Reduced chi-squared = 1.742750 for 64 degrees of freedom
Null hypothesis probability = 2.173E-04
Now thaw the paramter cyclotron absorption width, even though it may
not affect the best fit statistics much, it will definitely give better acceptable
value of other best fit parameters.
XSPEC>thaw 7
XSPEC>fit
..
..
..
---------------------------------------------------------------------------
---------------------------------------------------------------------------
Model: ( powerlaw[1] )highecut[2]*cyclabs[3]
Model Fit Model Component Parameter Unit Value
par par comp
1 1 1 powerlaw PhoIndex 1.607 +/- 0.6692E-01
2 2 1 powerlaw norm 0.6467 +/- 0.1247
3 3 2 highecut cutoffE keV 25.82 +/- 0.3008
4 4 2 highecut foldE keV 14.99 +/- 0.2772
5 5 3 cyclabs Depth0 0.8189 +/- 0.3025E-01
6 6 3 cyclabs E0 keV 37.45 +/- 0.3110
7 7 3 cyclabs Width0 keV 10.88 +/- 0.7241
8 8 3 cyclabs Depth2 0.000 frozen
9 9 3 cyclabs Width2 keV 20.00 frozen
---------------------------------------------------------------------------
---------------------------------------------------------------------------
Chi-Squared = 109.1144 using 70 PHA bins.

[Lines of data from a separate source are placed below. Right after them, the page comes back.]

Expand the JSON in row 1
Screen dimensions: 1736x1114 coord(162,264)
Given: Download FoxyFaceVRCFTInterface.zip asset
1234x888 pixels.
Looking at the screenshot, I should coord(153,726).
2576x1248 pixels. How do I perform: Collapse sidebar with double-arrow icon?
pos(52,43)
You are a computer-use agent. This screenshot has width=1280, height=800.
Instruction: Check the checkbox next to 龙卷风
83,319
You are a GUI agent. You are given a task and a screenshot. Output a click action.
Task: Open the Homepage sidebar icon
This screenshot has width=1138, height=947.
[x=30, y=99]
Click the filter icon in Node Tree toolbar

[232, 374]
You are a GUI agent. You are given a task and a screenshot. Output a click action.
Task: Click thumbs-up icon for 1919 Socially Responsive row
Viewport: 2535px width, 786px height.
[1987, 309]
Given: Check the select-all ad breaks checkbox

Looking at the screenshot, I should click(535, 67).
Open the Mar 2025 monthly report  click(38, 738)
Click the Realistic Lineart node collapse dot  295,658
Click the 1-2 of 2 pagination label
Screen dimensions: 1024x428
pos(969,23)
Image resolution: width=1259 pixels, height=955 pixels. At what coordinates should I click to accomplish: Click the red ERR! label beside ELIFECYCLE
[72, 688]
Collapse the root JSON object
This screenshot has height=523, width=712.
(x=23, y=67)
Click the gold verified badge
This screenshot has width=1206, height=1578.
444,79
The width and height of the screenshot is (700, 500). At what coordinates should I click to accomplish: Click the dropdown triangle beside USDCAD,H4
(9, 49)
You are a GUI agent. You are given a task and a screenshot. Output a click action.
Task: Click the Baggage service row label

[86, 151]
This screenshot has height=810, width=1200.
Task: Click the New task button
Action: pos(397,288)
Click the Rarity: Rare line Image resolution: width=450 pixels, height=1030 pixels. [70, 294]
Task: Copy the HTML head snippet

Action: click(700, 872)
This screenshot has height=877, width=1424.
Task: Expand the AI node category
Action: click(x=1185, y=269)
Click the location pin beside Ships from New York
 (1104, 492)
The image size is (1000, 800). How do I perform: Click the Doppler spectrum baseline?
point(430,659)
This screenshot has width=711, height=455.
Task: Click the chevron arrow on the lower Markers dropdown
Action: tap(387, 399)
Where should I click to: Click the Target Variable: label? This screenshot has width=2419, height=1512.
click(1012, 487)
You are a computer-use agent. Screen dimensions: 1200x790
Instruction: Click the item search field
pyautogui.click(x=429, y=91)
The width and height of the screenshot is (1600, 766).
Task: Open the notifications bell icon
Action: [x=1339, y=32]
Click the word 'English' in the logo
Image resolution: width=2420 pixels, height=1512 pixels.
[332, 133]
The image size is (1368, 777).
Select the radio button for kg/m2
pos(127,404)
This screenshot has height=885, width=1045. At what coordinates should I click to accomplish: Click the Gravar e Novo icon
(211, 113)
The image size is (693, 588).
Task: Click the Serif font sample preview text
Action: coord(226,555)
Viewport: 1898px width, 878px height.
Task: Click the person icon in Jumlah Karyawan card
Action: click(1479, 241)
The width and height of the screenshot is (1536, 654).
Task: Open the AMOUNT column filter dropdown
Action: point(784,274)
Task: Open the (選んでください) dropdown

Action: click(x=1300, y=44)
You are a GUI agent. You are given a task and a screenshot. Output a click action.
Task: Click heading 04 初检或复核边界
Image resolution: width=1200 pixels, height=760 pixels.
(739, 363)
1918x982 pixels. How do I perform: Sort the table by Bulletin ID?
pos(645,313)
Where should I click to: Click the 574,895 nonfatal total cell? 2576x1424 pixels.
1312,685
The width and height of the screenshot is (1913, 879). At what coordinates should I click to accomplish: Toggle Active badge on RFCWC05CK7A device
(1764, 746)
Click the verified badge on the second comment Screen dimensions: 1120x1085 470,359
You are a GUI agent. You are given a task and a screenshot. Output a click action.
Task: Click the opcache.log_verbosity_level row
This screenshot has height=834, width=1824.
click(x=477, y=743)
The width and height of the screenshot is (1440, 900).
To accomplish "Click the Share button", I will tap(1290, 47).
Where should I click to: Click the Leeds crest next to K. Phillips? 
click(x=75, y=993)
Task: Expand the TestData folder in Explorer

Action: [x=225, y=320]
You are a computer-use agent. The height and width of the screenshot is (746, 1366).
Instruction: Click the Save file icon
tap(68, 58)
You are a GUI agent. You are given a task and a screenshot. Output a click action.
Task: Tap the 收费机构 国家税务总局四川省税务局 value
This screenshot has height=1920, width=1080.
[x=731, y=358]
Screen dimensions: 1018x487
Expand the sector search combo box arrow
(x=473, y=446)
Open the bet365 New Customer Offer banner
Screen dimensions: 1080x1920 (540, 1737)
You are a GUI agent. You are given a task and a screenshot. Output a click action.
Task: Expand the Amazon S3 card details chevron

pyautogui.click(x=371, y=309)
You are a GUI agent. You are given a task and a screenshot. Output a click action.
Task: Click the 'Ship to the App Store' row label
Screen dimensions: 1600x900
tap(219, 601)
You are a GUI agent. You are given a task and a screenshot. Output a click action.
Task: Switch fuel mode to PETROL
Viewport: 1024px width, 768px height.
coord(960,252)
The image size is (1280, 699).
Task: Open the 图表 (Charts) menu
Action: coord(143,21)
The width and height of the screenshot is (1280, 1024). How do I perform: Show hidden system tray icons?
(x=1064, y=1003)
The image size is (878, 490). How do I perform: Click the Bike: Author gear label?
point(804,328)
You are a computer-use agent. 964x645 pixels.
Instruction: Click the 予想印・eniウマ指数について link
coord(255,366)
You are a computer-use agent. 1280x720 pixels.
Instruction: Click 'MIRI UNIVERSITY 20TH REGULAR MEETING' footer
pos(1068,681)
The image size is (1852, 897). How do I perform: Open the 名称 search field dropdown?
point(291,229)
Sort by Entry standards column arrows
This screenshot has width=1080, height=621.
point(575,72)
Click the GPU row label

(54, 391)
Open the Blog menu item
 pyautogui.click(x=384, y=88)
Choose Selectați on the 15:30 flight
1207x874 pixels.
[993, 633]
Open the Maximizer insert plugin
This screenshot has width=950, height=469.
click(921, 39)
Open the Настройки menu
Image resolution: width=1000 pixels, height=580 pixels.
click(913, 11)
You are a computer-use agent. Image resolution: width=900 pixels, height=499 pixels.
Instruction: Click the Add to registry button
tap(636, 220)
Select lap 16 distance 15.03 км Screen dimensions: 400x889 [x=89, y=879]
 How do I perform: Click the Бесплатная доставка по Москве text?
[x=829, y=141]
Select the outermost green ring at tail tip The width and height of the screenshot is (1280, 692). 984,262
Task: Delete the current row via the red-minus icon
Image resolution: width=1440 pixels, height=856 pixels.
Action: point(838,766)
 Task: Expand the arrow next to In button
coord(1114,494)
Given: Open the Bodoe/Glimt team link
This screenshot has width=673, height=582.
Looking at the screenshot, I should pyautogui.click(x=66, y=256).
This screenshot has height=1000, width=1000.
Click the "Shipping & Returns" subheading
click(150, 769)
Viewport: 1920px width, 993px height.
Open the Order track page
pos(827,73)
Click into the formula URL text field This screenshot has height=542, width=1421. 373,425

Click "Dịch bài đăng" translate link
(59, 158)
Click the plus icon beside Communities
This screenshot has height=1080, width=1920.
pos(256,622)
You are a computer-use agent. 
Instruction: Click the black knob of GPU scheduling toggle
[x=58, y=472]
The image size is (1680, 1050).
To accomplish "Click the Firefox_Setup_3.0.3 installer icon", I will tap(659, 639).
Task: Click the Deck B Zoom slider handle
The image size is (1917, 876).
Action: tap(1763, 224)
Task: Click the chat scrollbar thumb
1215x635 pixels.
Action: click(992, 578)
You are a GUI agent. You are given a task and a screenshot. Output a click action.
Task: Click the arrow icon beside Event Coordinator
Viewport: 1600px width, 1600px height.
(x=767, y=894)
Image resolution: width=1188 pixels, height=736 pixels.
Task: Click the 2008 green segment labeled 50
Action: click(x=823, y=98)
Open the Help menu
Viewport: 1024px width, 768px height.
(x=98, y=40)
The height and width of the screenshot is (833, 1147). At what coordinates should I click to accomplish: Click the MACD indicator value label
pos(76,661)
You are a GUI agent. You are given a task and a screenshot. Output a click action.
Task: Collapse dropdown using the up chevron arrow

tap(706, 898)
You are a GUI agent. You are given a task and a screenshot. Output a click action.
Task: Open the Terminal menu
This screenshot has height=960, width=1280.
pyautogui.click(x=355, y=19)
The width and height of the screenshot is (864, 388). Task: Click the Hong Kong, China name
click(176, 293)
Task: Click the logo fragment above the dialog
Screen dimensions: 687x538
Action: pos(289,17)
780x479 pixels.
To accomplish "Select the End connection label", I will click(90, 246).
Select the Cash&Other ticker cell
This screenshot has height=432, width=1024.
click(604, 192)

Reduced chi-squared = 1.731975 for 63 degrees of freedom
Null hypothesis probability = 2.811E-04
Look at the sepctra and the residual.
XSPEC>pl
The fit may not look to be as good as the ones in our previous exercises,
but still it is definitely acceptable for at least qualitative discusion and
convincing evidence for the presence of the cyclotron absorption line. Look
at the unfolded spectra to acknowledge the convincing presence of the cyclotron
absorption line.
Detection of this cyclotron absorption feature in the spectrum allows you to estimate the
magnetic field strength of the neutron star. This is the only direct way of measuring magnetic
field strength of a neutron star.
XSPEC>pl uf
So, here ends the exercise in which we had to observe the shape of the
spectra to decide on the course of action while fitting the model. Here we
have covered most of the basic aspects of the spectral fitting of X-ray data
using xspec.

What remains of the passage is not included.